特開2004−245636号公報 特開2008−216162号公報
特許文献2の技術では、回転軸の断面2次モーメントを磁歪材を設ける箇所毎に変えるので、その箇所毎に回転軸の直径が異なることになり、回転軸の製造に工数がかかり製造コストが高くなったり、異径により異なった曲率の曲面に同じ物性の磁歪材を設ける必要があるため、磁歪材の成膜工程にも工数がかかり成膜コストが高くなったりすると考えられた。曲げモーメント分をキャンセルできる磁歪式トルクセンサを、低コストに製造できることが望ましい。

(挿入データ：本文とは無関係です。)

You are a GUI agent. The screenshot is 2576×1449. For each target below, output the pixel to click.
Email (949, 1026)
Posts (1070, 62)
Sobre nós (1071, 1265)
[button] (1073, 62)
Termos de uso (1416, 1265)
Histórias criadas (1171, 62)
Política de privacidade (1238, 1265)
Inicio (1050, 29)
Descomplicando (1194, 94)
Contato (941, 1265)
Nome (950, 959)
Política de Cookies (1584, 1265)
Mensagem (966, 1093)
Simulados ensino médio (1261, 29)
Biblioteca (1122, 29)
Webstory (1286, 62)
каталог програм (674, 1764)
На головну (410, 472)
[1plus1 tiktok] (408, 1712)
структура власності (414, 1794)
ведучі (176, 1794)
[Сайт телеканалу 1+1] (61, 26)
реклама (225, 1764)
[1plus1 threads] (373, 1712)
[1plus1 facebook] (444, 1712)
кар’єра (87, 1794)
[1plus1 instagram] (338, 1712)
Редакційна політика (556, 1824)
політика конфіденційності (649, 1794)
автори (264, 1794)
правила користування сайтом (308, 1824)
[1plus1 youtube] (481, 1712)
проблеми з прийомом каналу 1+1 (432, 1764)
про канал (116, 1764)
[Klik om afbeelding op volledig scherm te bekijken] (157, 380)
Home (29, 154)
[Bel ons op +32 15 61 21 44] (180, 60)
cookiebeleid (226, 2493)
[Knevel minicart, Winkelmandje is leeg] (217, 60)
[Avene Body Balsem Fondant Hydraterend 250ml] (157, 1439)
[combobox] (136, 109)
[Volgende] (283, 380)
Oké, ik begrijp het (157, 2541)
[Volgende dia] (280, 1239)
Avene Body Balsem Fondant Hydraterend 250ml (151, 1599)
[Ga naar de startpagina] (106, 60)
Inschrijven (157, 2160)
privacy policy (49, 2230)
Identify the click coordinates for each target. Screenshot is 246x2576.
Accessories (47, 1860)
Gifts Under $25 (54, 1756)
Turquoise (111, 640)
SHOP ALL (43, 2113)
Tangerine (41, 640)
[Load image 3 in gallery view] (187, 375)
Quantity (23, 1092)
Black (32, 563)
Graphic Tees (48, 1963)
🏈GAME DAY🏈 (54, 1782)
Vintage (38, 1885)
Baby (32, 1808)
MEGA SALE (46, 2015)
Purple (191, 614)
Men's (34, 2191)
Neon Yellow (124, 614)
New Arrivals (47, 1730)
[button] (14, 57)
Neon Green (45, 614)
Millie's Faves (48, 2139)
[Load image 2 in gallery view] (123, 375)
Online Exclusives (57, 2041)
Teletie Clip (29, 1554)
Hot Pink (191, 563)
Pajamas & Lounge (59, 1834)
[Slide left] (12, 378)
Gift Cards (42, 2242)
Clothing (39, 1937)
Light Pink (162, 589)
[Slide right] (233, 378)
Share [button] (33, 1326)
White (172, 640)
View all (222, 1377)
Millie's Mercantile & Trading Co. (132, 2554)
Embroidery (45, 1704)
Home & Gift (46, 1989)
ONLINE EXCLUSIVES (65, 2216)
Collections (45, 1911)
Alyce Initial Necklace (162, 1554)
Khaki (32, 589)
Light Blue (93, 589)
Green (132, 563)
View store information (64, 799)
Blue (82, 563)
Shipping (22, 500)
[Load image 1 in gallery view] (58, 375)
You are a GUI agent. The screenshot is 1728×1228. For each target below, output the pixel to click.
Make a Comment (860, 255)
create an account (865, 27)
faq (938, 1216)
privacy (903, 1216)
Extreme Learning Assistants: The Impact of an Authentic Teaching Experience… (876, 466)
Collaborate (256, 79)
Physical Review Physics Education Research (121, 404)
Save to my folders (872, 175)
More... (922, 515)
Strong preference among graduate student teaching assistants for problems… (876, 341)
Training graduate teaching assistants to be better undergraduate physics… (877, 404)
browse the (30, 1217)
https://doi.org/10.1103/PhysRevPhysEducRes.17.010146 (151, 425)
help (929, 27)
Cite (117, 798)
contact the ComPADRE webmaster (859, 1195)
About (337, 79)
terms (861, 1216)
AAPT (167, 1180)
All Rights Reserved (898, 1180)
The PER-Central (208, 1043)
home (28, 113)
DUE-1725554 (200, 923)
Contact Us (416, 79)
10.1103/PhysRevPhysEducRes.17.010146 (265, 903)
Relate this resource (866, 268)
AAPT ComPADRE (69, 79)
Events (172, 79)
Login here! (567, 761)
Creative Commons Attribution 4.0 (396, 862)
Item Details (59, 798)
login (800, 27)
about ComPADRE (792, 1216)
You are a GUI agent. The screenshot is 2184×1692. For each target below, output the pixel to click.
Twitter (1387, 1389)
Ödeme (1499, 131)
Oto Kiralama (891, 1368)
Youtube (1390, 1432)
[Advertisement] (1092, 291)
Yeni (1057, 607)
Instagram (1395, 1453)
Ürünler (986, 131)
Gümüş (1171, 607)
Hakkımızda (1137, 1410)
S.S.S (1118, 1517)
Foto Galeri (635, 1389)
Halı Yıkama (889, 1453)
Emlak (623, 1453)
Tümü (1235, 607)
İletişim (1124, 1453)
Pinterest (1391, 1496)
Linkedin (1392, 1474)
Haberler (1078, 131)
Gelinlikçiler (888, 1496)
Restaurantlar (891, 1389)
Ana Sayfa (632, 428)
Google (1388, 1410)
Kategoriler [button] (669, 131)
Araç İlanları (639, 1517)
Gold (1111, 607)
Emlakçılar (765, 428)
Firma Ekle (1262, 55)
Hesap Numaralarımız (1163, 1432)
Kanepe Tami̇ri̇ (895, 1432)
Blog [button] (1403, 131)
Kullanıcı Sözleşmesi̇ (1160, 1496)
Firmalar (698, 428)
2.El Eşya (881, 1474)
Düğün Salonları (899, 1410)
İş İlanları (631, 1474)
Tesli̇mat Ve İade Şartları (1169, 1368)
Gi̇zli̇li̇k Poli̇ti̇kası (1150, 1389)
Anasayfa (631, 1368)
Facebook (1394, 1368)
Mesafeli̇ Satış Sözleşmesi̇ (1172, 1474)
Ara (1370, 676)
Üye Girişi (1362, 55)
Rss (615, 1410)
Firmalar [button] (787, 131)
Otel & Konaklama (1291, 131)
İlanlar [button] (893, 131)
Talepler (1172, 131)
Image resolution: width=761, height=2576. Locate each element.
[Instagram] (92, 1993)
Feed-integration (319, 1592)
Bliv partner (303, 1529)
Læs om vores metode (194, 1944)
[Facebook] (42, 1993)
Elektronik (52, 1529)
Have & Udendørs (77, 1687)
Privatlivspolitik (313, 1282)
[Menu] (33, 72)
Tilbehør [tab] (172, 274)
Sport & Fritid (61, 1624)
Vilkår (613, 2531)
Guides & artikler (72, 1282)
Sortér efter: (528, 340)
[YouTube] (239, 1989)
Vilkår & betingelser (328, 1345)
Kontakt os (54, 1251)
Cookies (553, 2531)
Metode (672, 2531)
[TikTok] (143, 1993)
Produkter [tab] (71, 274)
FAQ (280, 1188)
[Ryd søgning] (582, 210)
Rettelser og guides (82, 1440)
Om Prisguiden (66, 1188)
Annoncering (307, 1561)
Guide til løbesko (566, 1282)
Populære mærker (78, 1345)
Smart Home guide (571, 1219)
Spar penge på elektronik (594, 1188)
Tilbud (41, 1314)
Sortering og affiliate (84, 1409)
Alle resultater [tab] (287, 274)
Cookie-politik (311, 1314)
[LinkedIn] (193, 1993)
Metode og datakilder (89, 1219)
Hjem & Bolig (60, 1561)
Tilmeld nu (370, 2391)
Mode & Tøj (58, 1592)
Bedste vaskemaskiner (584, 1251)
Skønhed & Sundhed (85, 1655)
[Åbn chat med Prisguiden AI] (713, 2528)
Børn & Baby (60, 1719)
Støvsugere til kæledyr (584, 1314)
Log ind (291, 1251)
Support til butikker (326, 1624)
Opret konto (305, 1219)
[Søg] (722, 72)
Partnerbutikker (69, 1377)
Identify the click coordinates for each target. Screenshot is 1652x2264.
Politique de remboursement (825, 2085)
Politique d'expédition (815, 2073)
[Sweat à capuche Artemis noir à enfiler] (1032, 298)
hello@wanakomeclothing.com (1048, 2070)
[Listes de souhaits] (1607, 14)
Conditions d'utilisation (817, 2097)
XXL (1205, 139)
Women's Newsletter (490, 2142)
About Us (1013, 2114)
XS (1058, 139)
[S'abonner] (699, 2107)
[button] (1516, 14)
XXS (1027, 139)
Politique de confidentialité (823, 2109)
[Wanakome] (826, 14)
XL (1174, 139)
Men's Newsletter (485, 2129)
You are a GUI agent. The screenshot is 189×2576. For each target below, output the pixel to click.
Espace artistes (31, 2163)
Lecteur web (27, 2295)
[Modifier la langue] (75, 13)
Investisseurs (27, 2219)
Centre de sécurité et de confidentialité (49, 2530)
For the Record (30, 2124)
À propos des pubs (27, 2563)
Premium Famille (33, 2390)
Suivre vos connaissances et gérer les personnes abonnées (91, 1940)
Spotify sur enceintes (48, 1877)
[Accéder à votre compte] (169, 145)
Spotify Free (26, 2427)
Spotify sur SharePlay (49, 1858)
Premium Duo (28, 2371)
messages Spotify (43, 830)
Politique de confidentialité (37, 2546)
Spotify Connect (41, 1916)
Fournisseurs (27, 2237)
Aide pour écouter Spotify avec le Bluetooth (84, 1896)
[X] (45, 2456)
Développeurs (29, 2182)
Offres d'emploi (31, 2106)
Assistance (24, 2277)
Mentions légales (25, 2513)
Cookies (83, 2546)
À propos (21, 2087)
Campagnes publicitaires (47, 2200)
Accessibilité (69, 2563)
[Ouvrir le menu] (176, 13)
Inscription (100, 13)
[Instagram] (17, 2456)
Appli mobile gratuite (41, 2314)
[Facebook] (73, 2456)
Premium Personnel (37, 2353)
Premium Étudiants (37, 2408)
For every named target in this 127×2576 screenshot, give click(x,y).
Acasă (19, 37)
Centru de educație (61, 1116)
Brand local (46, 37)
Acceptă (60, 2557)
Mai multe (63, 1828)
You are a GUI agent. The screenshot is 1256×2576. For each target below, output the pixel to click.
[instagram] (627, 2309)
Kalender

本発明は、前記問題点に鑑み、低コストに製造でき、曲げモーメント分をキャンセルできる磁歪式トルクセンサを提供し、さらに、そのような磁歪式トルクセンサを備えた電動パワーステアリング装置を提供することを目的とする。
本発明は、回転自在に支持された回転軸と、
前記回転軸の表面に設けられ、前記回転軸に作用する回転トルクの大きさに応じて歪量が変わり透磁率を変化させる磁歪材と、
前記回転軸の周辺に配置され、前記磁歪材の前記透磁率の変化を電気的変化として検出する少なくとも2つの検出手段とを備えた磁歪式トルクセンサにおいて、
前記歪量の変化量が前記磁歪材内で均一になるように変化した場合に、互いに異なった量の前記電気的変化を検出することを特徴としている。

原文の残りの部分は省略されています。